La pêche à la raquette est préférentiellement utilisée à pied dans zones où la visibilité est suffisante pour apercevoir les crabes en déplacement pendant la marée montante ou descendante, par exemple dans les zones d’herbier à très faible profondeur (« à hauteur de genoux »). Les raquettes sont constituées d’un morceau de filet tendu entre des branches recourbées.

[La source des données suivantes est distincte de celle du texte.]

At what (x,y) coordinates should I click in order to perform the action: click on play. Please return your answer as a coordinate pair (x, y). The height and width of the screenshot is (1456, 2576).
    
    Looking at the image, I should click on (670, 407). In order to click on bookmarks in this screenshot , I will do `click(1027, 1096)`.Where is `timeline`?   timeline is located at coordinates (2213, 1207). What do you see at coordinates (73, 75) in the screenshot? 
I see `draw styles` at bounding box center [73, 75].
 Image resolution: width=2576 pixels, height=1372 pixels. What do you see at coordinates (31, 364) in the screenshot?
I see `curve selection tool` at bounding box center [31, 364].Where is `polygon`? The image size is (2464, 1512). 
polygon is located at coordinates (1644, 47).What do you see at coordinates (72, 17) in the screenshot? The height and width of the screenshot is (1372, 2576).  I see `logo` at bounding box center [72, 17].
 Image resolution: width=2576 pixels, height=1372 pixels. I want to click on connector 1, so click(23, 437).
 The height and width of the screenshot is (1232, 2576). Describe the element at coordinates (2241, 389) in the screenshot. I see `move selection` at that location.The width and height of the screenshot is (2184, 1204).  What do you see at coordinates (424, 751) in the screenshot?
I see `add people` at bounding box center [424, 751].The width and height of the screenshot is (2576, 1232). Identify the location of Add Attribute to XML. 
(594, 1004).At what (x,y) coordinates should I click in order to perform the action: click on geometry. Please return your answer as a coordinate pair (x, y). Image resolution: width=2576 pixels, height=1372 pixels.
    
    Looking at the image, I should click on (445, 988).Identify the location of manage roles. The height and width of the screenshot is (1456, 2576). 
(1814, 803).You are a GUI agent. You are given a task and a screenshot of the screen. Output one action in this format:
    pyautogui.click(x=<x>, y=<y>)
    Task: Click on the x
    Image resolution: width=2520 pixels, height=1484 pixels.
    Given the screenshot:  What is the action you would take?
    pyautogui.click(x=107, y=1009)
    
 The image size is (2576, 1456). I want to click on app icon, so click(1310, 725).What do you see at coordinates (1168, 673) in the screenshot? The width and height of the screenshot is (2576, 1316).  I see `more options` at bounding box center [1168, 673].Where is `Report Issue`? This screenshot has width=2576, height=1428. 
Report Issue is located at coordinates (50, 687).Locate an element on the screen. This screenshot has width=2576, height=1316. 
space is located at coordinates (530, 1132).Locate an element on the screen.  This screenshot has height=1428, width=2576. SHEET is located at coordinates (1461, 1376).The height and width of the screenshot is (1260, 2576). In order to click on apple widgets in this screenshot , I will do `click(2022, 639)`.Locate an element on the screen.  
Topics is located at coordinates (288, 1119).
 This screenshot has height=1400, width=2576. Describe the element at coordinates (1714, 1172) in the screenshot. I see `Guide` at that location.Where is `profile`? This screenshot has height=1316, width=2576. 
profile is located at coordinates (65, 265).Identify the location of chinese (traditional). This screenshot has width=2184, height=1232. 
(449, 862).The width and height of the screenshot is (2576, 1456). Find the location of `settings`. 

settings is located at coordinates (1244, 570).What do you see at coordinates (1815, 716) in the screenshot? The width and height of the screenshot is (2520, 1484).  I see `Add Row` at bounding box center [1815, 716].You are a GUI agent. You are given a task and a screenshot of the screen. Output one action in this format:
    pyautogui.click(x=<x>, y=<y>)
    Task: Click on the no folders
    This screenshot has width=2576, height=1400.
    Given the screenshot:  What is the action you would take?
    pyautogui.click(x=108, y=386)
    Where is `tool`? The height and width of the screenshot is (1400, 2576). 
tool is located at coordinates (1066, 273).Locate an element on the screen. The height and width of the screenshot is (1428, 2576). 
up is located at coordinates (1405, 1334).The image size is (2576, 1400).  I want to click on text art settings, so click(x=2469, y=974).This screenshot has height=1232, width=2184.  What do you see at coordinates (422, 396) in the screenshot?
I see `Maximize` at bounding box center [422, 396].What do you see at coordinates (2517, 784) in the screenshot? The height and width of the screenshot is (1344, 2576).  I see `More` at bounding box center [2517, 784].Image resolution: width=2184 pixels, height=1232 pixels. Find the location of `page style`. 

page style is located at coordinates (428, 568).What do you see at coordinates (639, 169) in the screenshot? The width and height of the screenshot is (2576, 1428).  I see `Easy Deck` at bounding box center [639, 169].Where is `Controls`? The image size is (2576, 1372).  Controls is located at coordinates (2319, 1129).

Les crabes de mangrove peuvent aussi être capturés occasionnellement par d’autres engins ciblant les poissons côtiers, comme le filet maillant, les sennes, ou dans des vonosaha (barrages côtiers) ou des valakira (piège d’estuaires en forme de V).

La filiere crabe

Longtemps considérée comme une activité secondaire voire dévalorisante (eut égard aux conditions de pêche dans les zones de mangrove) par rapport à d’autres ressources exploitées plus réputées (crevettes, poissons), la pêche du crabe de mangrove était surtout destinée à la consommation du pays, avec des exportations modestes de l’ordre de 1000 t/an jusqu’à la fin des années 2000. La filière connaît alors un regain d’intérêt, notamment pour le marché à l’export du crabe cuit congelé. Les années 2013-2019 marquent une nette évolution à la fois en termes de marchés, d’exploitation halieutique, et de gestion réglementaire de la pêcherie. L’exportation de crabes vivants devient le marché dominant, majoritairement à destination de la Chine, avec un prix à l’achat et l’export plus élevé que celui des produits congelés traditionnels, ce qui a incité une forte croissance de la pêche et du réseau commercial. Même si les statistiques disponibles ne reflètent probablement qu’une partie de l’activité, les captures semblent avoir été multipliées par un facteur 5 à 10 par rapport à la décennie précédente.